Automatic rule ordering
If the value is 1, rule compiling is automatically followed by a re-sequencing of the term rules for optimization purpose.
Automatic linking
If the value is 1, rule compiling is automatically followed by rule linking. This option is mandatory in case of embedded rules (see Term Rules in the fastrdata section).
Multiple lexicalization
If the value is 1, rules whose lexical items are not in the current sentence are not parsed. The lexical items of a term are its content words: words whose category is a major category (see the Field Major category in the fastrlang section).
Batch processing
If the value is 1, fastr runs in command mode. If the value is 0, fastr runs in interactive mode and a menu is displayed.
Suffix stripping
If the value is 1, a very crude version of stemming is performed as follows:
1. The last Suffix stripping size characters are removed from each word.
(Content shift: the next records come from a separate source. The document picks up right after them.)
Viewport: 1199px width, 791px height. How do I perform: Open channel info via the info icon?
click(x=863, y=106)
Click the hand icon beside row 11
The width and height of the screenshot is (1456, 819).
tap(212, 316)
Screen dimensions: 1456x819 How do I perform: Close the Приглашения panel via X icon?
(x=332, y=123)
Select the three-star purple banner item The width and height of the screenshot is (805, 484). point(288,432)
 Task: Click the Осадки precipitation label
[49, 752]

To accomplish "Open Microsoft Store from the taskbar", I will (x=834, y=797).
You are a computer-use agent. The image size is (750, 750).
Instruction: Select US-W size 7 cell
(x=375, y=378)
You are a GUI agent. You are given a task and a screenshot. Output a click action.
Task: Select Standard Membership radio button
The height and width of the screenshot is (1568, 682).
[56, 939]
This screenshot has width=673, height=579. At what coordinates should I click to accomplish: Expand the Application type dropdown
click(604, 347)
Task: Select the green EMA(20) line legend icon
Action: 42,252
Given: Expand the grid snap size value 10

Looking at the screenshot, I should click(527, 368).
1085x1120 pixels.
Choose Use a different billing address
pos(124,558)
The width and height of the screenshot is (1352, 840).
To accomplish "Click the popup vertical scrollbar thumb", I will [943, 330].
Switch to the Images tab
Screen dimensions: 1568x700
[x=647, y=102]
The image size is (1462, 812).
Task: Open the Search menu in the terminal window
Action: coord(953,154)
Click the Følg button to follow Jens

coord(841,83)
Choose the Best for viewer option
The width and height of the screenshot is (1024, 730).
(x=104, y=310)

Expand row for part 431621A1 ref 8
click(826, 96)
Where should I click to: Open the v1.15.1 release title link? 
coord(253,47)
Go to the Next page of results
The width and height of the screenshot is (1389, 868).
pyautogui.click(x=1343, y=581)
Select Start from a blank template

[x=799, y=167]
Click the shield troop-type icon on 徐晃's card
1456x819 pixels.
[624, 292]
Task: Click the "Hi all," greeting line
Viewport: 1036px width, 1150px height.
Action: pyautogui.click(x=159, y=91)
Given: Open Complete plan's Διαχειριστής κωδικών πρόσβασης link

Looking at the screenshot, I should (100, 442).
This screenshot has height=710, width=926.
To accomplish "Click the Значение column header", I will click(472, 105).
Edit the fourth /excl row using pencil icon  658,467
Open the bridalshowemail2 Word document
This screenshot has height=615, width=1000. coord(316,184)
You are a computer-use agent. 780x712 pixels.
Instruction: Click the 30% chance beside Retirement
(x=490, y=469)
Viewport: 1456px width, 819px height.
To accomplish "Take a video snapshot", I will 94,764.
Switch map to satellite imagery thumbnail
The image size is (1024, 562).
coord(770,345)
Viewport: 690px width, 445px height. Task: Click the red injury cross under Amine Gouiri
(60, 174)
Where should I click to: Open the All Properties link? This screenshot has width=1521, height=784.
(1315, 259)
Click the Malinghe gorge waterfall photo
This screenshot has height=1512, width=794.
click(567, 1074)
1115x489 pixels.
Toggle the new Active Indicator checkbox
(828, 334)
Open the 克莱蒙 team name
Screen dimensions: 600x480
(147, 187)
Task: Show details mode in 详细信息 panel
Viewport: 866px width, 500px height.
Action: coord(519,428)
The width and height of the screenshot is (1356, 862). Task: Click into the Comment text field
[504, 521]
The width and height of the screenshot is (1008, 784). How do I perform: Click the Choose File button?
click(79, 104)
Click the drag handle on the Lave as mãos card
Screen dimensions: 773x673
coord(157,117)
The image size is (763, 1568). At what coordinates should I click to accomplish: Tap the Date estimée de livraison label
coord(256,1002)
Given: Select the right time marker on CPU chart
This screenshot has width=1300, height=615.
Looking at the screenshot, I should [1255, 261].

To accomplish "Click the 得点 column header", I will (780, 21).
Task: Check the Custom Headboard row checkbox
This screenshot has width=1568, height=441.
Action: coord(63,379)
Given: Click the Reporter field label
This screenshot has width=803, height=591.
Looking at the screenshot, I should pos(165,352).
2. Two words are considered as identical if the remaining strings are included one in another.
Suffix stripping size
The value of the input format is an integer n, where n is the number of ending characters removed in case of crude stemming (see Suffix stripping).
Inflectional morphology
If the value is 1, fastr performs a morphological analysis of the words in the text. Should be turned off for lemmatized corpora.
Derivational morphology
Controls the type of morphological analysis performed by fastr.
0 Never analyzes the words.
1 Always tries to find the roots of the words.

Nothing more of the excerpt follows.